# Other > Off Topic >  3D Foosball players

## Ive

Hey, guys!
So I am rather new in 3d printing, all I did was few things for myself but now I have an opportunity to do something more but I am not sure about it. So, few days ago I was at the party and started talking with some guys about advantages of 3d printing. So, long story short, does anyone have experiences with making 3d printed foosball players?  :Wink:

----------


## Roberts_Clif

Type *"3D Foosball player*" on google, you will have more than enough to answer your questions.

----------


## Ive

I know that, I wanted to get real life insights.

----------


## Ive

Man, I have little torn apart now. I talked with this guy who has this site http://www.foosballzone.com/ and he is selling spare parts for table foosball. Is anyone here from Austin, TX who would be able to produce about 100 players for now, then more? I can do only 30 and I need someone to help me.

----------


## Roberts_Clif

You have http://www.solidprototype.com/ right in Austin, Tx 

http://www.solidprototype.com/contact/

----------


## Roberts_Clif

Another one https://www.stratasysdirect.com/contact/austin-texas/

----------


## Ive

I know about Solids, I didn't know about the second one. Thanks!

----------


## awerby

I wonder if normal (FDM) 3D-printed foosball figures are really going to survive much intensive playing. They need to take a lickin' and keep on kickin' - and it seems they're more likely to fall apart at the seams. The reason you're replacing them is likely because the injection-molded original parts failed already, and injection-molded parts are a lot tougher than FDM 3D printed ones. You might want to look into more resilient materials and processes, like semi-flexible plastics and multi-jet printing.

----------


## Roberts_Clif

> I wonder if normal (FDM) 3D-printed foosball  figures are really going to survive much intensive playing. They need to  take a lickin' and keep on kickin' - and it seems they're more likely  to fall apart at the seams. The reason you're replacing them is likely  because the injection-molded original parts failed already, and  injection-molded parts are a lot tougher than FDM 3D printed ones.
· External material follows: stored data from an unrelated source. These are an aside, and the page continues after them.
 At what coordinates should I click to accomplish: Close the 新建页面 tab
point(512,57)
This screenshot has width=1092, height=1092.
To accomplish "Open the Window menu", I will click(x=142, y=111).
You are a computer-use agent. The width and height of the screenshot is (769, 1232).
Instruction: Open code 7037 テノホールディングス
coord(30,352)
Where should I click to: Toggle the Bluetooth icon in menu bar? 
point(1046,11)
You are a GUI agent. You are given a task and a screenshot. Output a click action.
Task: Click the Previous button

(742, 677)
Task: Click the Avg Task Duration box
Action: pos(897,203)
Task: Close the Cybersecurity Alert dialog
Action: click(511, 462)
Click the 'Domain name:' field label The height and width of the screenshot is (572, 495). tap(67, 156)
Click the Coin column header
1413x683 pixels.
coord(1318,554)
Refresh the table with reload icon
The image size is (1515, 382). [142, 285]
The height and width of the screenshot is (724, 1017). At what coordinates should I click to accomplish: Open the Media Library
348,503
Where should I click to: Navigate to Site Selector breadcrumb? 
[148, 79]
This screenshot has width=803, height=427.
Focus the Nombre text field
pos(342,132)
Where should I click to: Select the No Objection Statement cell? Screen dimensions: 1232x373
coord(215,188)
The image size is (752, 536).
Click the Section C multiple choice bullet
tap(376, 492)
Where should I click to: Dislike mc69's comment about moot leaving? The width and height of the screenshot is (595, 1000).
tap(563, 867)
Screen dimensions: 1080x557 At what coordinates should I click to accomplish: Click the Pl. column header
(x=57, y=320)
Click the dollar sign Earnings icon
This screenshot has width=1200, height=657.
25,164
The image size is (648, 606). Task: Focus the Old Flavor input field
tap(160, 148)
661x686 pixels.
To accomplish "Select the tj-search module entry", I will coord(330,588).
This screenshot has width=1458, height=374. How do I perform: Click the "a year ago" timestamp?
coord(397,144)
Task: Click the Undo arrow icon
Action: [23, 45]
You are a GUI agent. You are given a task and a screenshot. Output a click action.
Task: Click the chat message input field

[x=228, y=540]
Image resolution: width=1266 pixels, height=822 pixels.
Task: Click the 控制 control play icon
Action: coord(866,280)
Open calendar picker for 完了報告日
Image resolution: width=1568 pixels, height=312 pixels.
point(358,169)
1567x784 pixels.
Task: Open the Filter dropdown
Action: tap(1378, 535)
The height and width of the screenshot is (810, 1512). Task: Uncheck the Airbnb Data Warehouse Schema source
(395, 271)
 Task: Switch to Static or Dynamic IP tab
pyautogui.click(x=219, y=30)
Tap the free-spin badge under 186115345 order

You  might want to look into more resilient materials and processes, like  semi-flexible plastics and multi-jet printing.


Thought about this though I do not  know how strong the 3D Printed material really is.
He could 3D Print some molds.

He Could use a Strong molding material.

http://www.instructables.com/id/Supe...ULPHO-PLASTIC/

----------


## contestantnum13

Mama says foosball is the devil.

----------